(Source data begins)
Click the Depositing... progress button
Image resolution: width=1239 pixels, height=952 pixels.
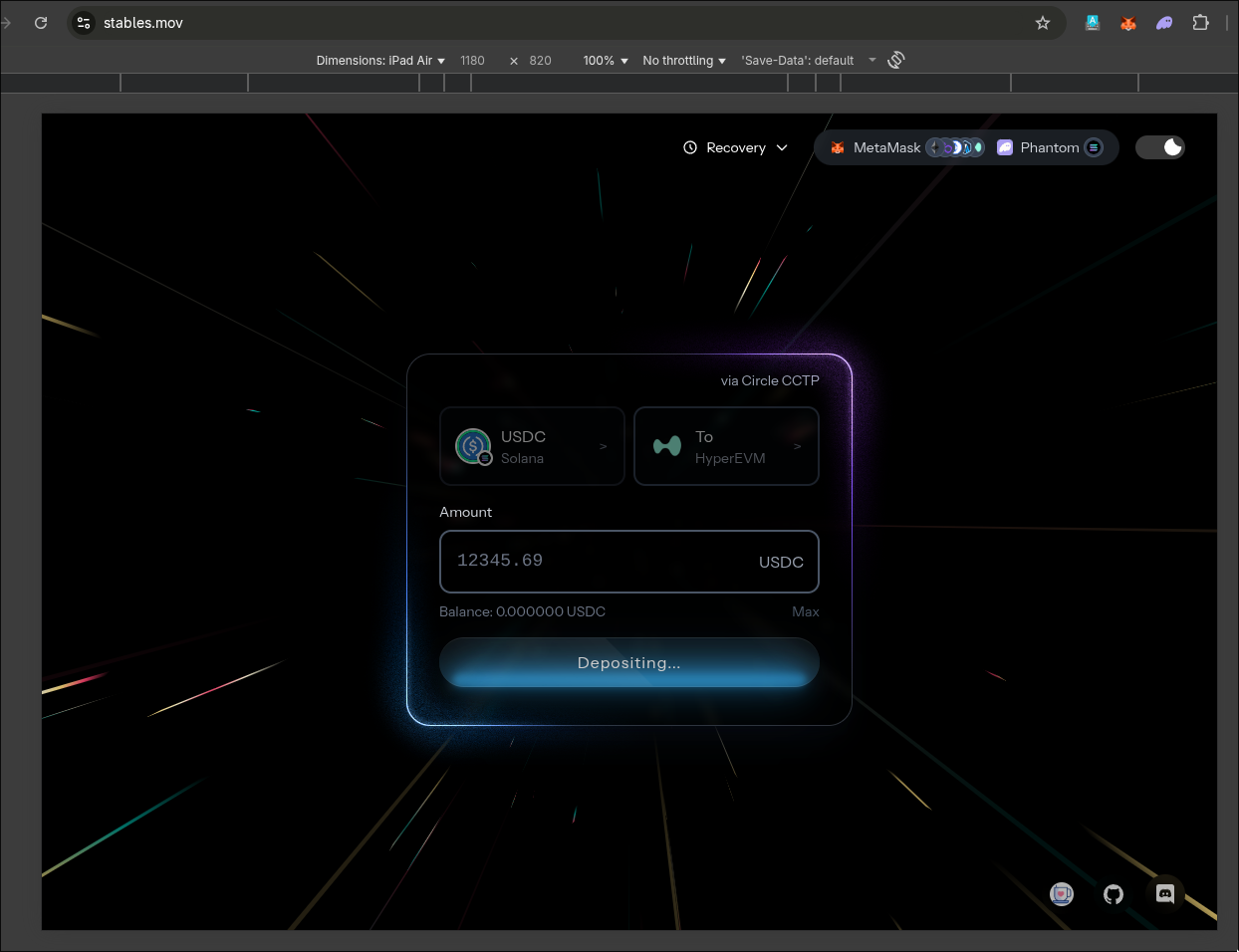click(628, 663)
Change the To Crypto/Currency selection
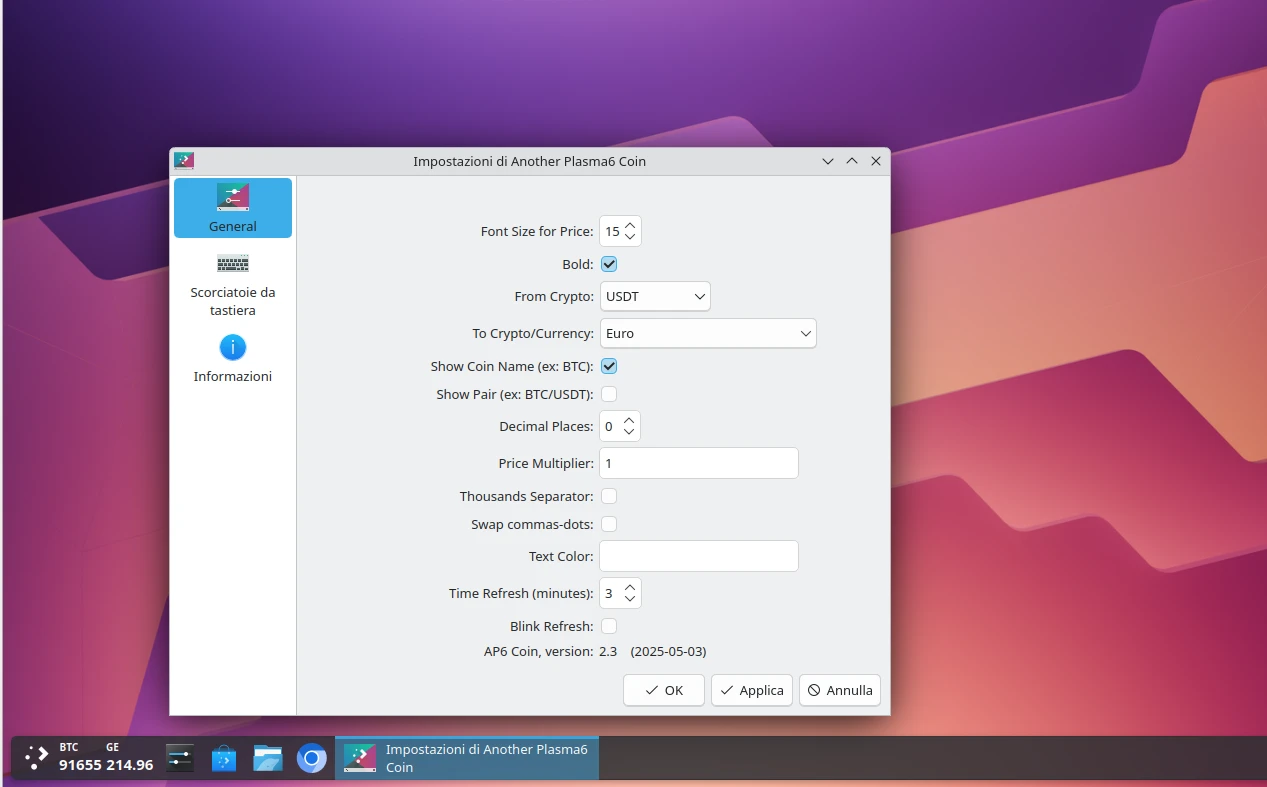1267x787 pixels. [707, 333]
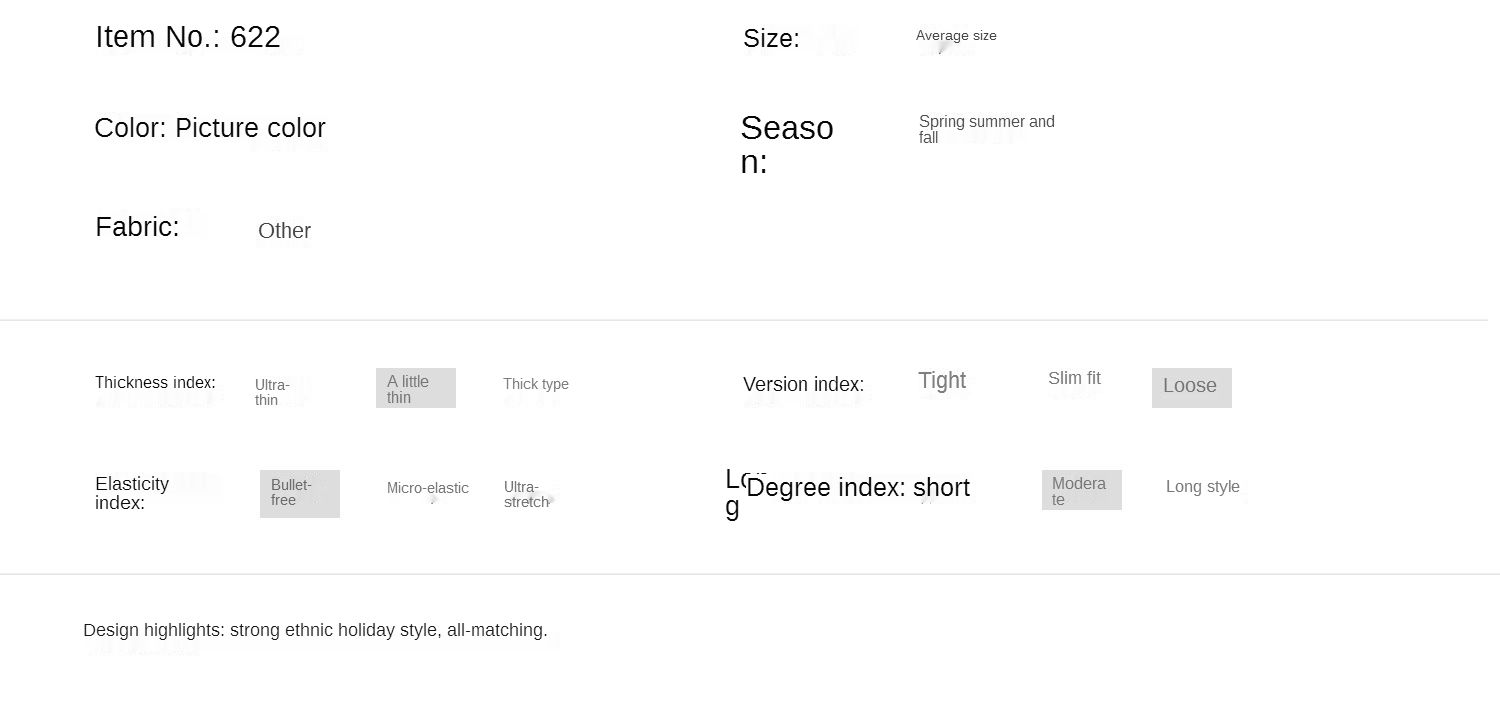Select the "Bullet-free" elasticity option

pos(299,493)
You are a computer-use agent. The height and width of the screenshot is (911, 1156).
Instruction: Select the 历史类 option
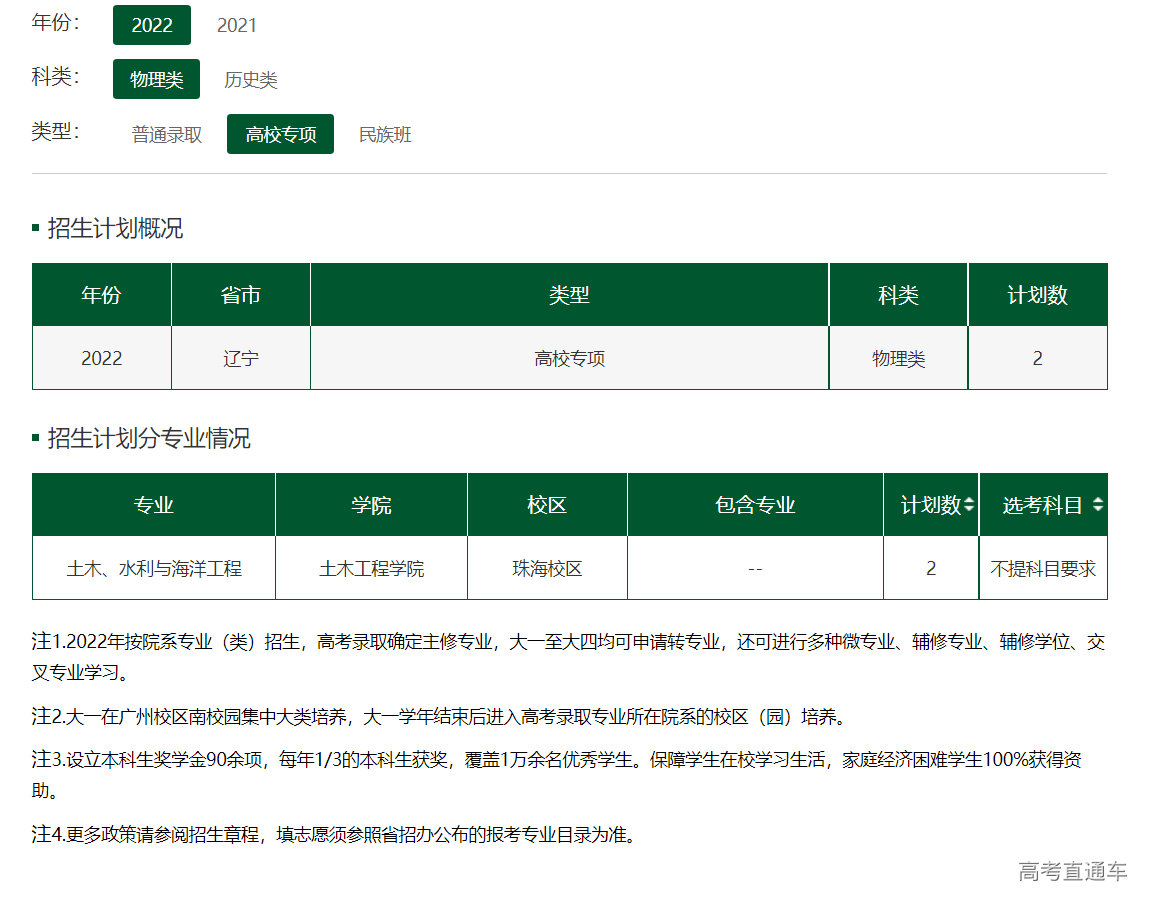click(x=250, y=80)
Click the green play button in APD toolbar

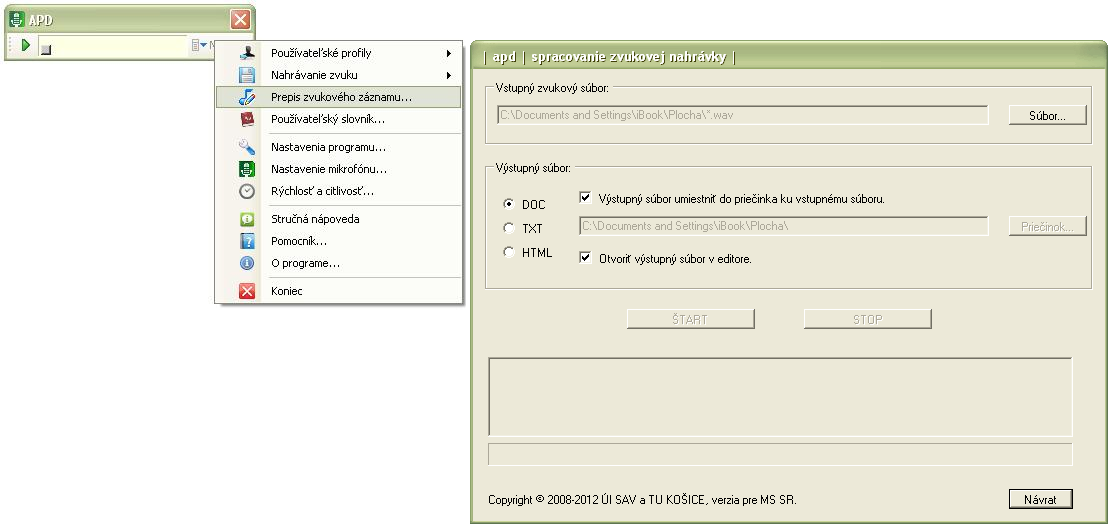pyautogui.click(x=26, y=46)
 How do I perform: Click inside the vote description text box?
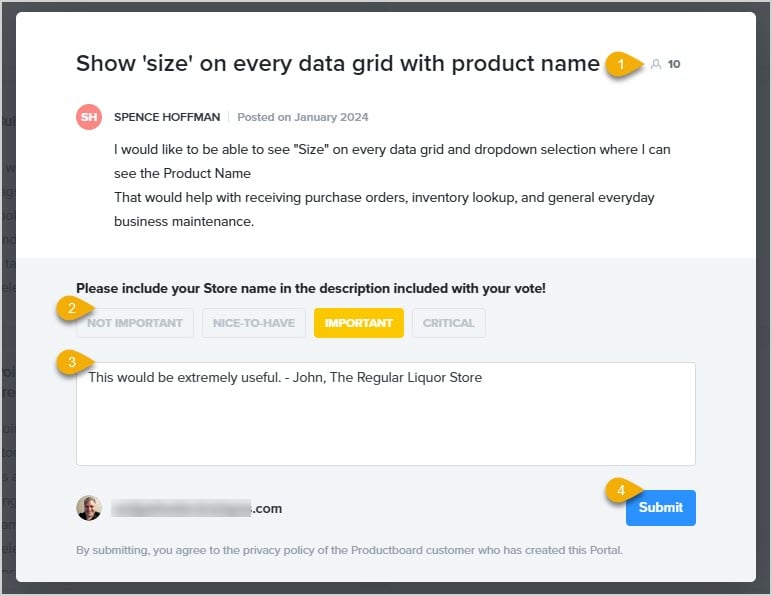pos(385,420)
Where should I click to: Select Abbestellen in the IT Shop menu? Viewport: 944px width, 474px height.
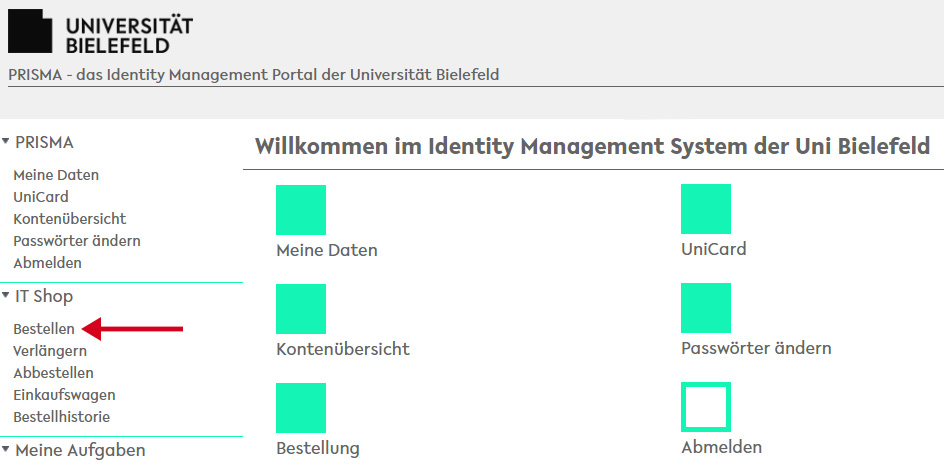(53, 373)
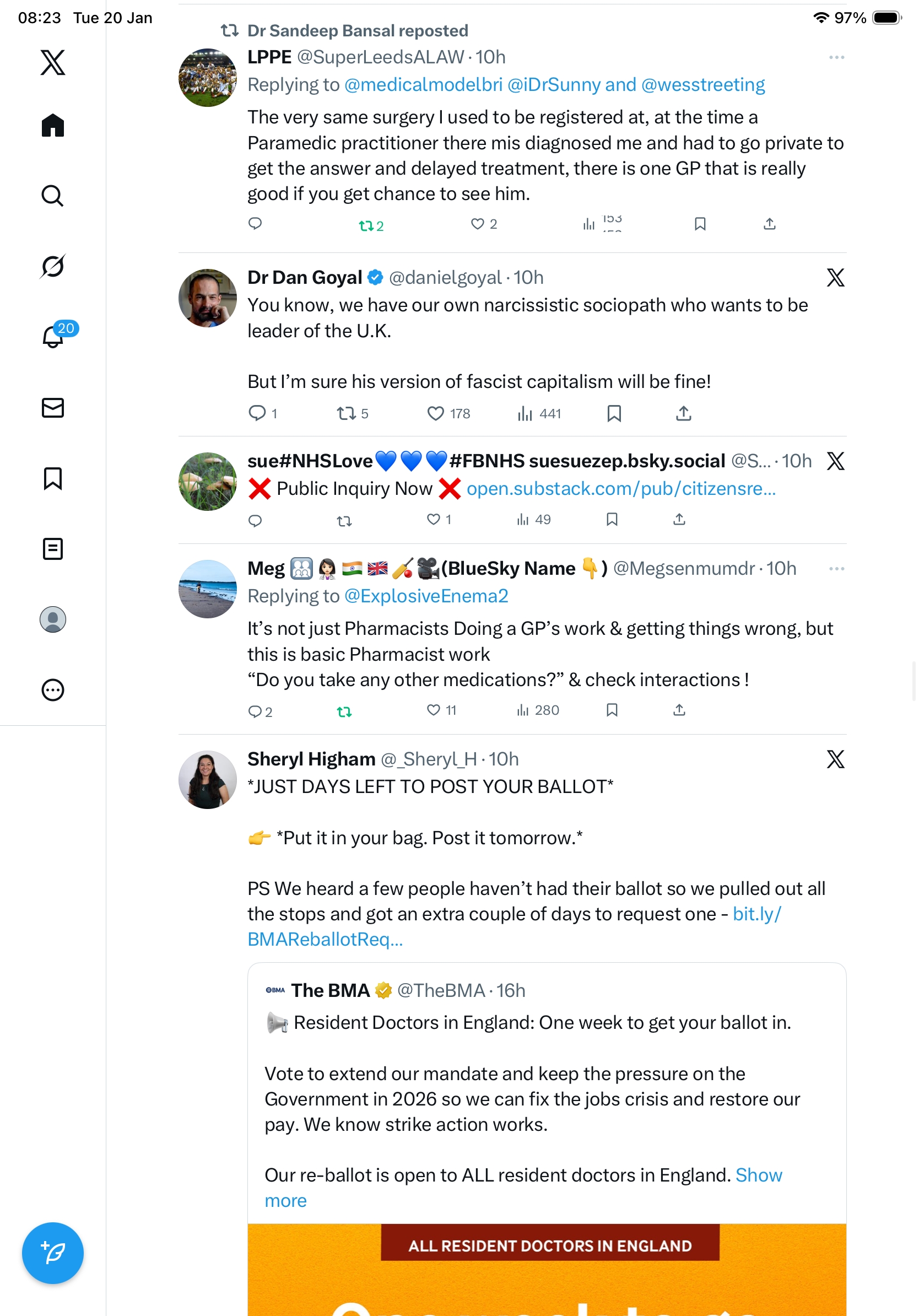Image resolution: width=919 pixels, height=1316 pixels.
Task: Open more options on LPPE's post
Action: 836,57
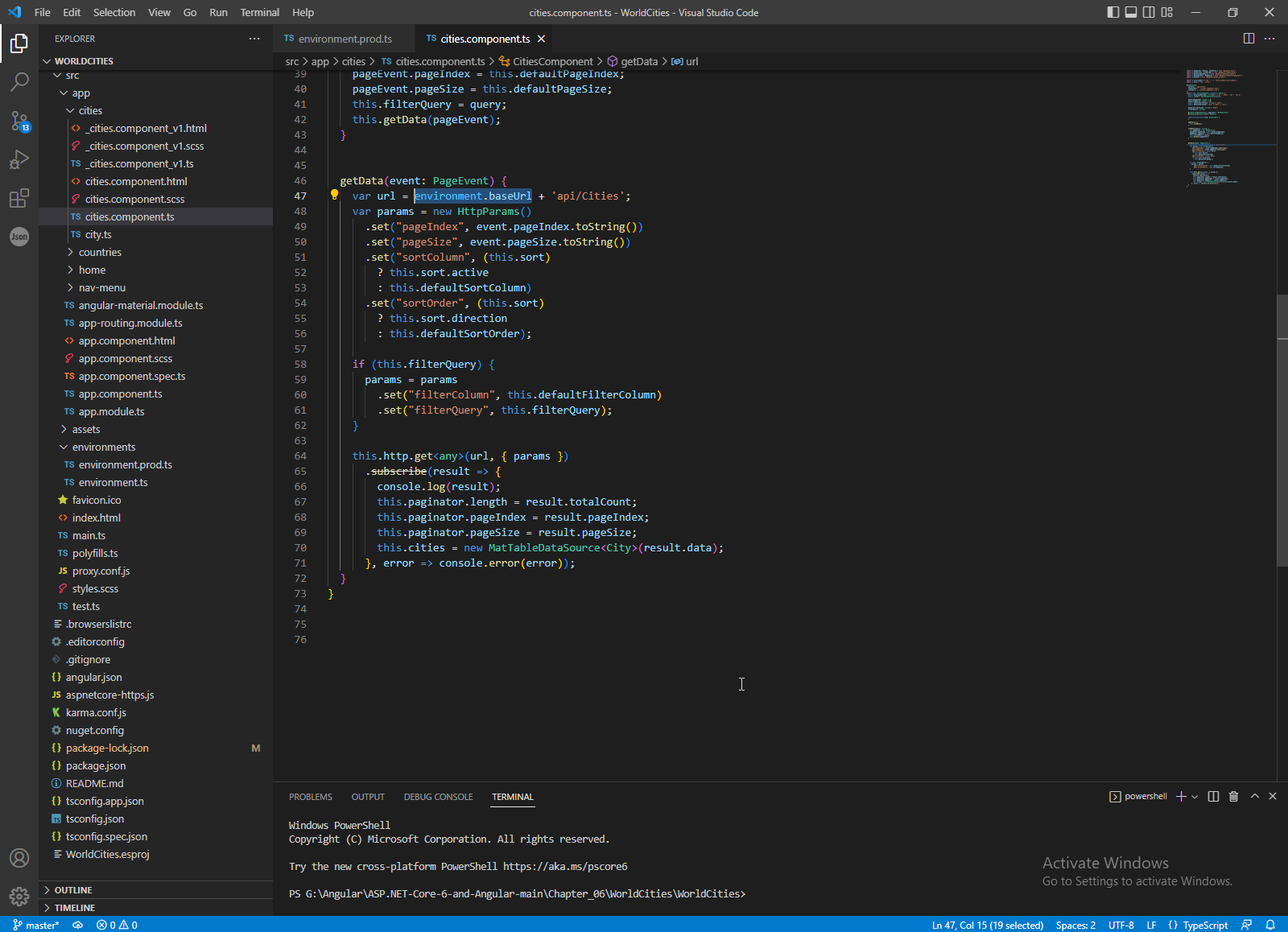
(Source data ends)
__What to work on__
The images are to be left out; every line above should be set down exactly.

__Task response__
Click the Depositing... progress button
Image resolution: width=1239 pixels, height=952 pixels.
click(628, 663)
Change the To Crypto/Currency selection
1267x787 pixels. [707, 333]
Select the "Bullet-free" elasticity option

pos(299,493)
You are a computer-use agent. The height and width of the screenshot is (911, 1156).
Instruction: Select the 历史类 option
click(x=250, y=80)
Click the green play button in APD toolbar

pyautogui.click(x=26, y=46)
 How do I perform: Click inside the vote description text box?
pos(385,420)
Where should I click to: Select Abbestellen in the IT Shop menu? Viewport: 944px width, 474px height.
(53, 373)
Image resolution: width=919 pixels, height=1316 pixels.
Task: Open more options on LPPE's post
Action: 836,57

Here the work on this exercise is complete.